If you have Berkshelf installed on your system, it will pull all the cookbooks into a temporary directory and run ChefSpec for you.

You may also want to take a look at Strainer, which aims to solve a similar problem.


On a somewhat unrelated note, I am working on a fairly large refactor to the Jenkins cookbook that may better suit your needs.


Sources:

  • I wrote it...
0
Julian Dunn On

No, there's no way to prevent it from descending, because it's trying to converge an entire Chef run in memory.

However, if you use the Berkshelf functionality in ChefSpec, the Berkshelf dependency resolver will feed all dependent cookbooks to the in-memory Chef run, and you'll be golden.

0
wberry On

It is absolutely valid to expect to test your cookbook in isolation, and not include other projects' code into the scope of your tests. Unfortunately there appears to be no supported, "clean" way to do this, that I can find. I was able to achieve this, but it comes at a price.

To use this technique, do not require 'chefspec/berkshelf' anywhere in your test code, only chefspec itself, as you are intentionally not gathering other cookbook source.
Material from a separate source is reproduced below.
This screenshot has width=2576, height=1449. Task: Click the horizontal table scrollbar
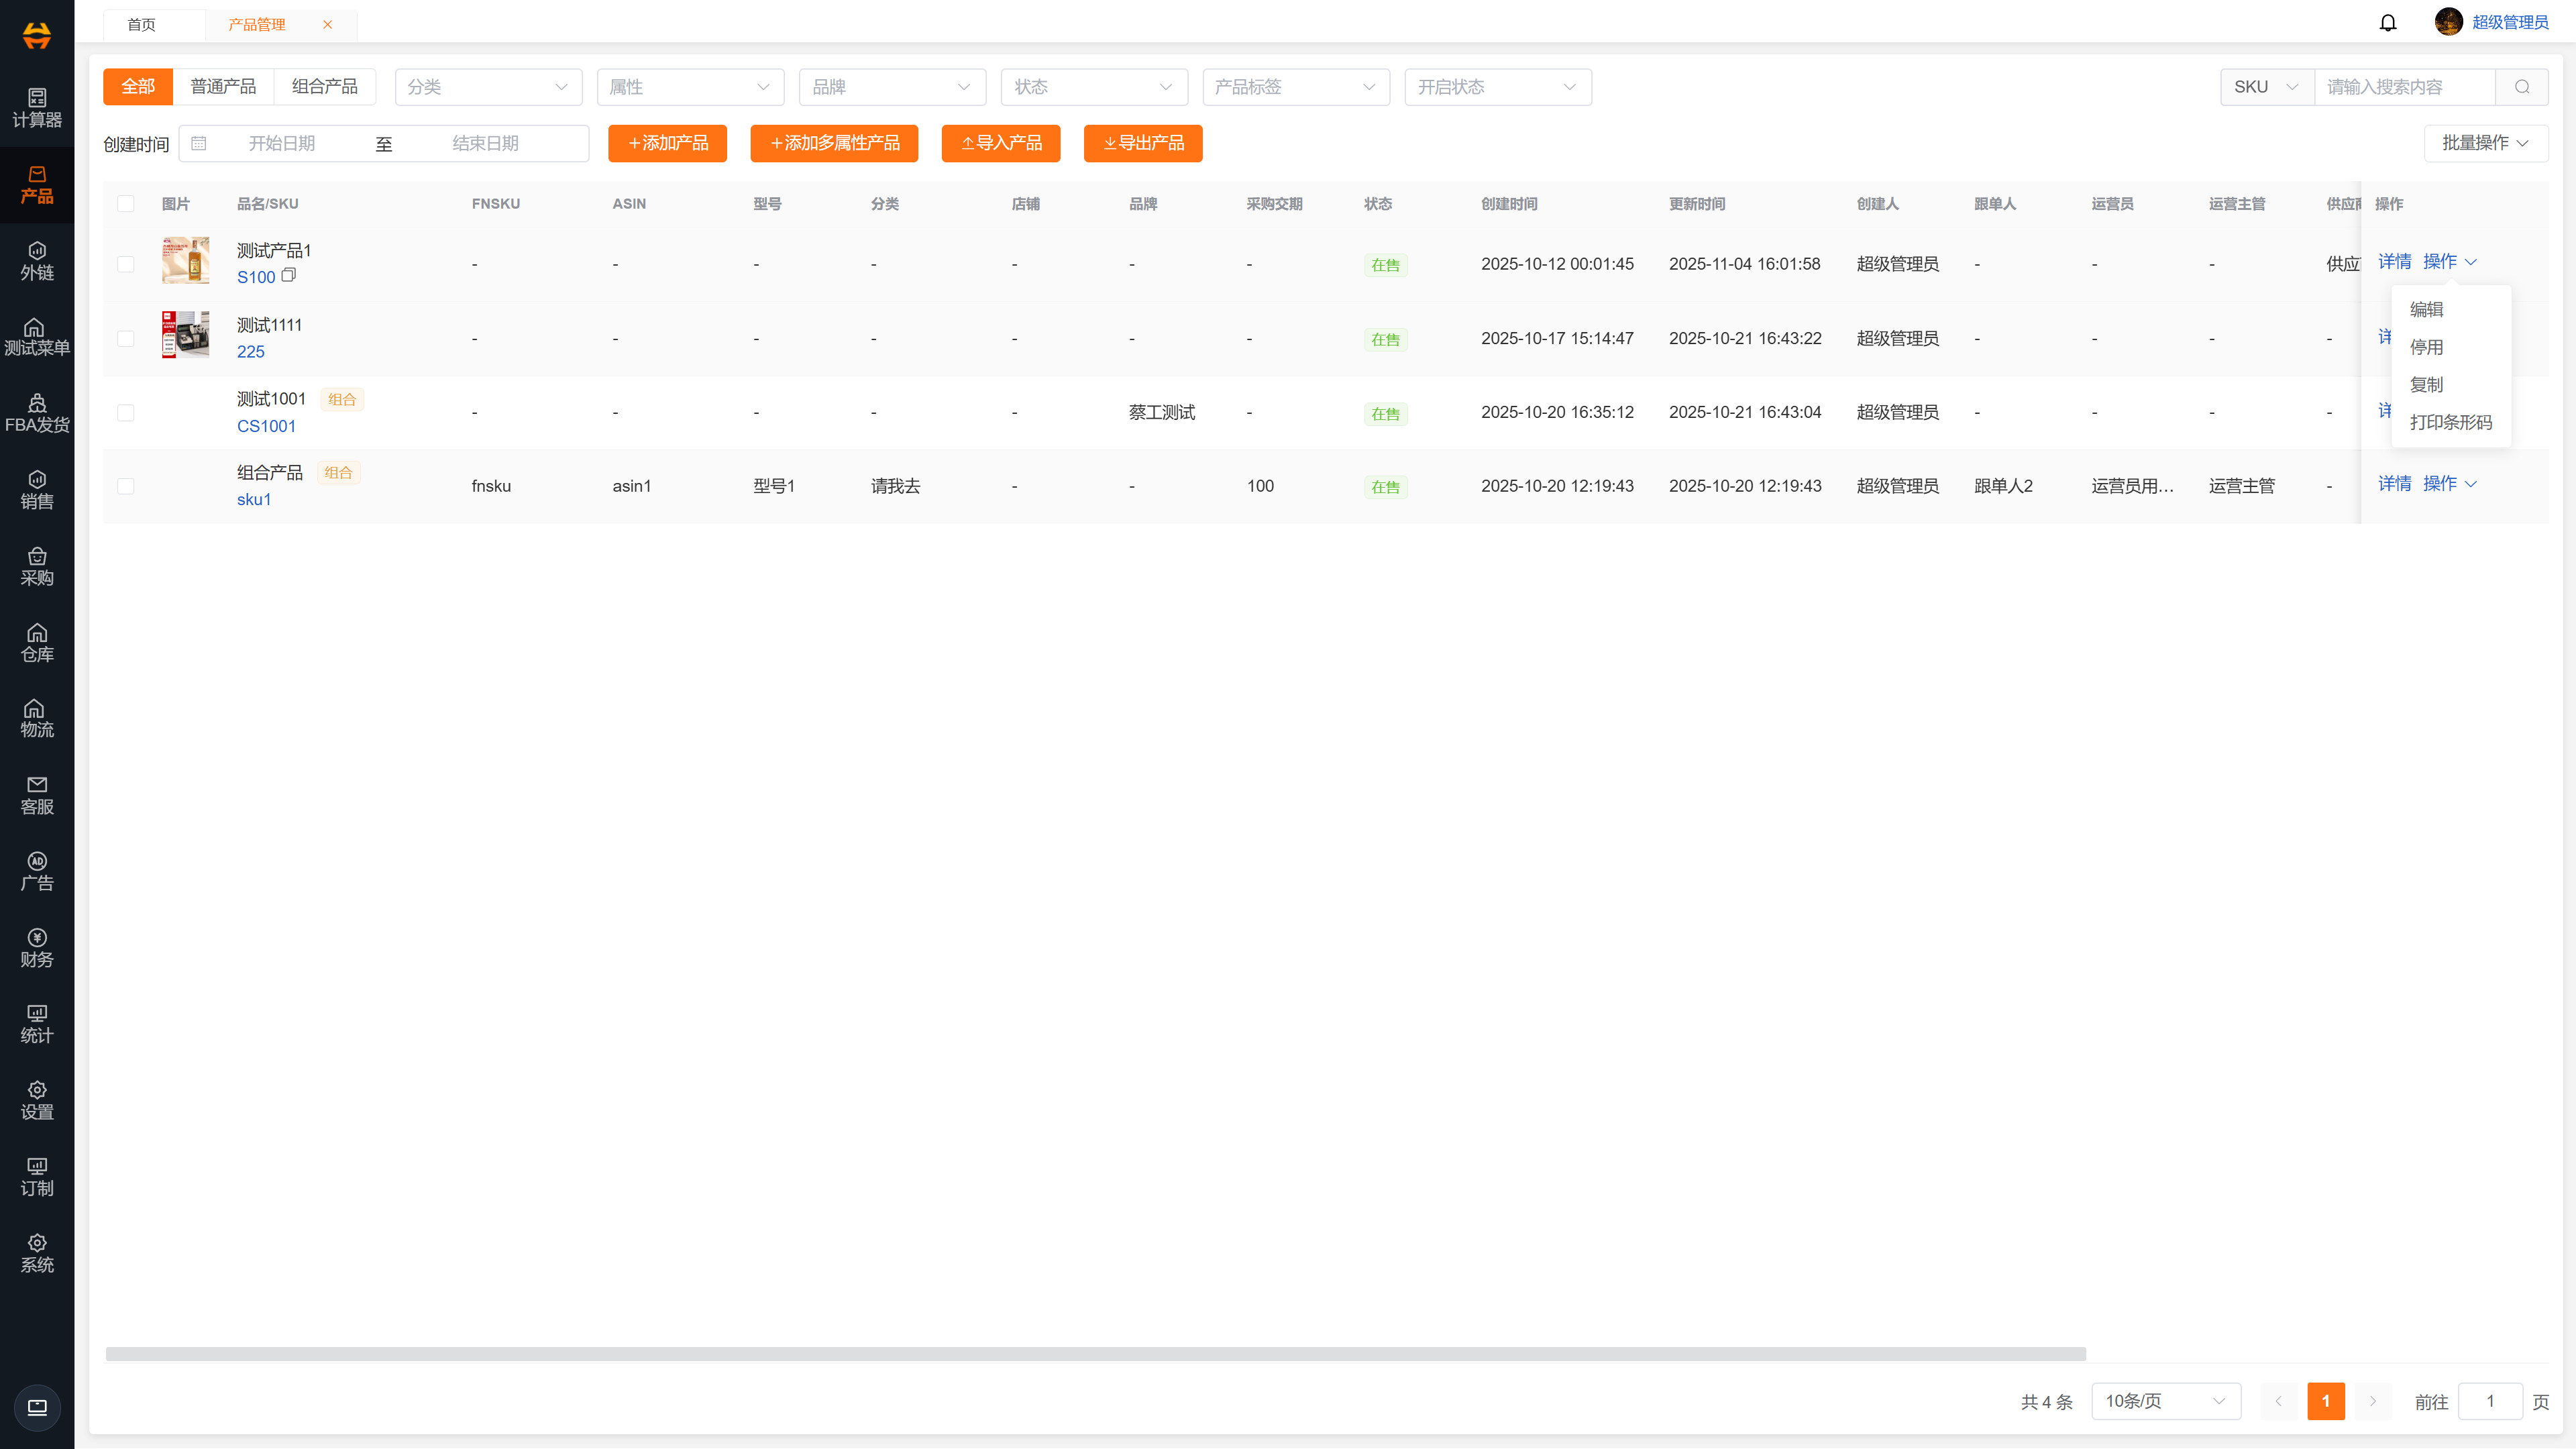pos(1095,1354)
Here is a template of my working test module (not my complete test code, as I have omitted RSpec config options):

describe 'mycookbook::recipe' do
  let(:chef_run) do
    ChefSpec::SoloRunner.new(platform: 'x', version: 'x') {
      # ...
    }.converge(described_recipe)
  end

  before :each do
    allow_any_instance_of(Chef::RunContext::CookbookCompiler).to receive(:cookbook_order) do
      Chef::Log.debug 'Attempt to source external cookbooks blocked'
      [described_cookbook]
    end
    allow_any_instance_of(Chef::Recipe).to receive(:include_recipe) do |recipe|
      Chef::Log.debug "Attempt to include #{recipe} blocked"
    end
  end

  it 'works' do
    # ...
  end
end

You need both of these in your before. The one I had to work for is the intercept of the :cookbook_order method. I had to drill down into the Chef internals to discover this. Keep in mind, this worked for me using Chef 14, but there is no guarantee that this will be future-safe. After upgrading Chef you might have to find another solution, if the implementation of CookbookCompiler ever changes. (The intercept of Chef::Recipe.include_recipe however is a supported API and therefore should be at least somewhat future-safe.)
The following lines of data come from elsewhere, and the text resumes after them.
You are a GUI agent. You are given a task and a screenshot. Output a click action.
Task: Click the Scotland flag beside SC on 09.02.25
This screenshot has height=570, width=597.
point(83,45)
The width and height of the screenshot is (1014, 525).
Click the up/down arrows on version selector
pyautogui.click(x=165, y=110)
And, I mention that this comes at a price. (Other than using an unsupported hack!) You will not be able to do any expects for your recipe or attribute includes, except within your own cookbook. A test case like this will fail, because the recipe can't actually be included, as you are preventing that:

it 'includes othercookbook::recipe' do
  expect_any_instance_of(Chef::Recipe).to receive(:include_recipe).with('othercookbook::recipe')
end

Also, you must now satisfy in your before blocks all attributes and other preconditions that might otherwise be fulfilled by other recipes in your run list. So you may be signing yourself up for considerable pain by doing this. But, once you have finished, you will have much less brittle tests. (Although to achieve 100% purity regarding external dependencies, you must also surrender fauxhai, which will be even more painful.)